I've done this at run-time before - the OS worked out how fast the CPU is, then decided what PIT count to use, then calculated the amount to add to the "factions_of_a_second" counter and setup the PIT. This means reduced overhead on slow CPUs and more precise timing on faster CPUs.

Note: for "precision" imagine what happens if software reads your time counter just before the IRQ fires and the counter is updated. If the counter is being increased once per second, then it can be wrong by almost a full a second.

The CMOS/RTC could be used too. It has a periodic interrupt which generates IRQ 8 that can be setup for any "power of 2" frequency from 2 Hz to 8192 Hz ("2, 4, 8, 16, 32, ..., 4096, 8192"). There's also an update interrupt which triggers IRQ 8 once per second.

You could also read the time directly from the CMOS/RTC "time of day" registers. This is slow (there's a lot of overhead involved) and it also lacks precision.


Cheers,

Brendan

Re: System Time problem (clock goes fast, could I use CMOS?)

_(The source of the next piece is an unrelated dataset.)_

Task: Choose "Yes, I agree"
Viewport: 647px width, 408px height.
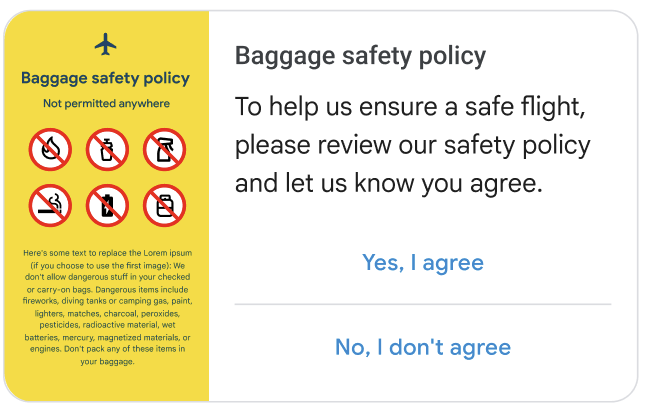Action: pos(422,262)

Posted: Sun Apr 29, 2007 3:52 am
by Mikor
Brendan wrote:

Code: Select all

    add dword [factions_of_a_second], 0xE10E10E
    adc dword [seconds], 0
I've stared at it for a while, googled (and found nothing useful), and I can't figure out how to put that into djgcc inline assembly...

Here is my current function:

Code: Select all

void timer_handler(struct regs *r){
    /* Increment our 'tick count' */
    timer_ticks++;
	
	/* If the current ticks, minus the ticks when the time was set, is a multiple of 18... */
	if((timer_ticks - timer_set) % 18 == 0){
		time_sec++;
		updateTime(1);
	}
	/* Check if this is an 18th tick */
	if(timer_ticks % 18 == 0){
		runtime_sec++;
		updateTime(2);
	}
}

Posted: Sun Apr 29, 2007 4:14 am
by mystran
Actually, even when you get your PIT to tick as often as you want (I use 10.008ms, approximately, which is what you get when you aim for 10ms) you'll find that while the theoretical value will probably be fine for stuff like scheduling, for tracking real-time, you'll need something more flexible, because nothing says PIT is completely accurate.

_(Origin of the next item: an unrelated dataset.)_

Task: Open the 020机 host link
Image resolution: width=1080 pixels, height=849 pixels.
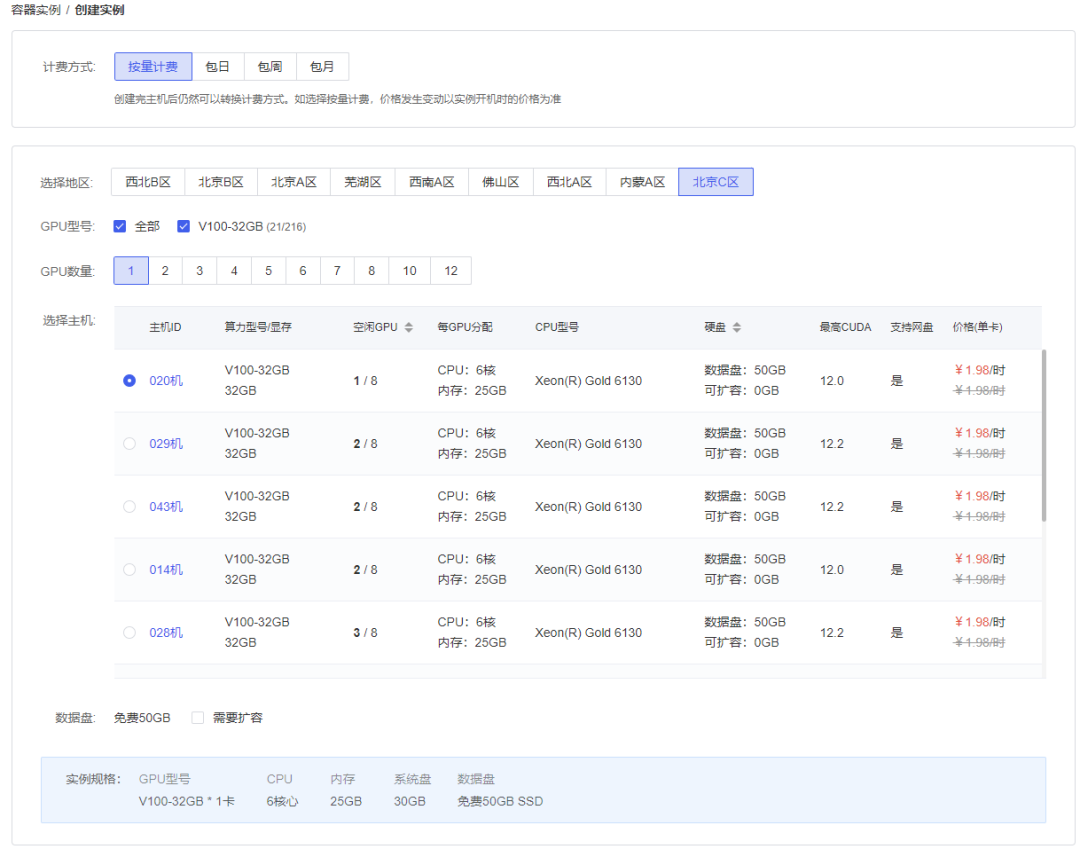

So unless you do something to prevent it, you'll drift over longer periods anyway. The solution I use for this is to keep a variable with the current estimate of micro-seconds per tick, and on every tick update the time by that many microseconds. Full seconds are moved to another counter, which is initialized from RTC. The "ticks_per_usec" is initialized with the theoretical value (for me that's 10008) but in order to combat drift, it's adjustable, even at runtime. Say, you wanna sync to NTP, then ticks_per_usec can be adjusted to too large value to catch NTP time, or too small value to let NTP catch you, and then calibrated to correct value against NTP to minimize local drift.

There are some variations, but while you should initialize PIT to whatever you need (it not even good idea to rely on 18.2Hz initially, as that might not always hold), you still need more sophisticated tracking for realtime in any case. Fact is, you won't know the exact speed of your local PIT before you synchronize with some known-good external clock (ofcourse one can sanitycheck against the local RTC in order to prevent large drifts if the PIT is a lot too fast/slow).